Task brief -
Where does the string "dimensions" appear in the records? Copy every line that contains it.

(Records to process)

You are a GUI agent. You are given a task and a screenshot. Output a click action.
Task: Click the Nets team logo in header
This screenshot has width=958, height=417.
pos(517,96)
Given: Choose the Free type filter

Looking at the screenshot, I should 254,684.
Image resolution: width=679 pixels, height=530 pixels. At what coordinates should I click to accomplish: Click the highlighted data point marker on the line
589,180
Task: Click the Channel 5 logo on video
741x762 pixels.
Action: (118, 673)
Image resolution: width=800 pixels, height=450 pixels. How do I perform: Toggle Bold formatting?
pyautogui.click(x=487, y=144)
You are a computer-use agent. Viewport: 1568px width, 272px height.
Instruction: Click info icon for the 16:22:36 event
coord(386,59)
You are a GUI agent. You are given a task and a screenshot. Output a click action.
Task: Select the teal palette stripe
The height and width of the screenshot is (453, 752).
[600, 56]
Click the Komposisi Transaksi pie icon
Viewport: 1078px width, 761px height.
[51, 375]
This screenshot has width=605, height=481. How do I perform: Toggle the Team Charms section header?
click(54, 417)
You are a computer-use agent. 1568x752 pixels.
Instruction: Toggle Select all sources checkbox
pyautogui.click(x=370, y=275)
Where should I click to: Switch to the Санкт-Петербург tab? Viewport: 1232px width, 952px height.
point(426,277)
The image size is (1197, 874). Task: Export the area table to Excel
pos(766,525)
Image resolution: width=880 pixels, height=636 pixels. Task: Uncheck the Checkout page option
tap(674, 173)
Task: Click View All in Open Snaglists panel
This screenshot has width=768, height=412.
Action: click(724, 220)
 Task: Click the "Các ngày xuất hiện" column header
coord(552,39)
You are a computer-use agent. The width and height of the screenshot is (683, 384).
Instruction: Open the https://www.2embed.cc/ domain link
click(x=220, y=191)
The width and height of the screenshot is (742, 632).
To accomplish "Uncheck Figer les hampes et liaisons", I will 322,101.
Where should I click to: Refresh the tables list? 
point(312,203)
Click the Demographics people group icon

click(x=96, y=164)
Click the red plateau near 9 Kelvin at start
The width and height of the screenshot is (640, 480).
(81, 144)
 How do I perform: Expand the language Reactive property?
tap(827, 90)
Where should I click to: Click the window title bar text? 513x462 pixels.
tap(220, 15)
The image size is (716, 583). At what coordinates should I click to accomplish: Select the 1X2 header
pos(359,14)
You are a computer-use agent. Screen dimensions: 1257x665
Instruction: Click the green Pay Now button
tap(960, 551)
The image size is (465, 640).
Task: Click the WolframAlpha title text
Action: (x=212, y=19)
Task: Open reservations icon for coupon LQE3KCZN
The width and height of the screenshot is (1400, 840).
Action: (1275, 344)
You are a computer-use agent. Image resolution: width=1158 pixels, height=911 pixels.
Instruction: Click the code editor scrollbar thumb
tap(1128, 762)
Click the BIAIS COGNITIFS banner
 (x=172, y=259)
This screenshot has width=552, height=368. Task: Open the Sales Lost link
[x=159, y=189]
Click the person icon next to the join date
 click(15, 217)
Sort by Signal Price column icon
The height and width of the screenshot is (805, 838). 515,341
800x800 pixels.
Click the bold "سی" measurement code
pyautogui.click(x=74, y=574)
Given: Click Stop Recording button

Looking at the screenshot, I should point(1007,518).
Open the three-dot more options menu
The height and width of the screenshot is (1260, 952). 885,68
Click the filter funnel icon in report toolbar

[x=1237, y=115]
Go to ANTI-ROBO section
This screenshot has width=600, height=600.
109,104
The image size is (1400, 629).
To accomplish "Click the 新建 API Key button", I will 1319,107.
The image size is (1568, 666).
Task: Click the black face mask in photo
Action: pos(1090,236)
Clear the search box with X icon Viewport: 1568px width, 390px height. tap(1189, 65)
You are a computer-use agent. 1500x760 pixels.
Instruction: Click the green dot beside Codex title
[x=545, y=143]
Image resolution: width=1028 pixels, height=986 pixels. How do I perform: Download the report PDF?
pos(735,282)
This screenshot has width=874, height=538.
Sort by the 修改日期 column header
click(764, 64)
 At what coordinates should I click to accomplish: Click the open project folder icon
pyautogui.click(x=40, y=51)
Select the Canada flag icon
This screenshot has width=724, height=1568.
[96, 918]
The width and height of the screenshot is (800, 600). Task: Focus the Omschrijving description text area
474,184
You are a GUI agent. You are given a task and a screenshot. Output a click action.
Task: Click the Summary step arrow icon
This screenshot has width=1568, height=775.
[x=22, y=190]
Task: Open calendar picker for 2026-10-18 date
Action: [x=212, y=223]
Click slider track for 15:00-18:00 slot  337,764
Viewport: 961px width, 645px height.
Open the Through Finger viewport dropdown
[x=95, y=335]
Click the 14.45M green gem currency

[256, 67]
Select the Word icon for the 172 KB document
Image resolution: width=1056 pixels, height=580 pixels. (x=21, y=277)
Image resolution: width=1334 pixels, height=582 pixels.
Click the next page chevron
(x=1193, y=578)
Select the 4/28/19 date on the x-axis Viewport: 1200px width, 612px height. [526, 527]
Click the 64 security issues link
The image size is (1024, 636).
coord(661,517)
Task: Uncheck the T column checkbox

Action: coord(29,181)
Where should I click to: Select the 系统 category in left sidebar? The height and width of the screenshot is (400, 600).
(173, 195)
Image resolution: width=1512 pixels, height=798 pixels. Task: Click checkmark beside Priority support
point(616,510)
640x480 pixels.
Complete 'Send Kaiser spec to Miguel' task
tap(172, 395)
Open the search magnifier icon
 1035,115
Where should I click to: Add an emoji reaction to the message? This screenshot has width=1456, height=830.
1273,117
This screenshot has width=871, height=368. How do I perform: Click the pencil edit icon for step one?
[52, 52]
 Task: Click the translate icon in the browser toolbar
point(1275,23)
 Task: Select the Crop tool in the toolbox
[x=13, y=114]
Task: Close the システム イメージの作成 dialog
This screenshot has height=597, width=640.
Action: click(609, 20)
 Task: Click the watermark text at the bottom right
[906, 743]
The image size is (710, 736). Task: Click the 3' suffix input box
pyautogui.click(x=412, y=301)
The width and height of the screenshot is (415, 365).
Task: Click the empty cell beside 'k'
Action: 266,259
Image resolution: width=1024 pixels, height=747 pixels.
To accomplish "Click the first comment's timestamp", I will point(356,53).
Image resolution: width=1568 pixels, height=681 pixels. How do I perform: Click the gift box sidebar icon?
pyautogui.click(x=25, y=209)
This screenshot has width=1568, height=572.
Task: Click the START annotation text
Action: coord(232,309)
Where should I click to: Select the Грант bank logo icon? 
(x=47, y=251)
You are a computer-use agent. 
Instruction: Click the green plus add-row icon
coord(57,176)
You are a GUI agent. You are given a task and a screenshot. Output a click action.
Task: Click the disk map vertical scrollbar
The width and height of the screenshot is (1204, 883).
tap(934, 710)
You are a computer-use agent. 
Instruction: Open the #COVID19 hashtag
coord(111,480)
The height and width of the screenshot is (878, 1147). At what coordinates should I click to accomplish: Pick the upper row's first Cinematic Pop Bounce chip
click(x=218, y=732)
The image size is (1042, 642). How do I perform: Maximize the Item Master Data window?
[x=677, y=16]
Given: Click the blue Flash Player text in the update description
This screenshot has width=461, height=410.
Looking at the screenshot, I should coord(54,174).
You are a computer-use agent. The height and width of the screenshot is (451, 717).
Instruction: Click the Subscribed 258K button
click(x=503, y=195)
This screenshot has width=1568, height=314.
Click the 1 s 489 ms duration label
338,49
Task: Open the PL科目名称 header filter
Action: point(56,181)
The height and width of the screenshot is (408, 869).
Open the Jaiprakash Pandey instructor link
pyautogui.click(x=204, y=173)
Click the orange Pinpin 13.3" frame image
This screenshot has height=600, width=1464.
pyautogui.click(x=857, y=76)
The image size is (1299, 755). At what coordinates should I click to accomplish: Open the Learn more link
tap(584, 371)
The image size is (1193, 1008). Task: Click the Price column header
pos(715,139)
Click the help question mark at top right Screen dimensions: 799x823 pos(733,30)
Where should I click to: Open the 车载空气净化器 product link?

(End Records to process)

Result -
You are a computer-use agent. Screen dimensions: 1257x665
Click the help question mark at top right Screen dimensions: 799x823 pos(733,30)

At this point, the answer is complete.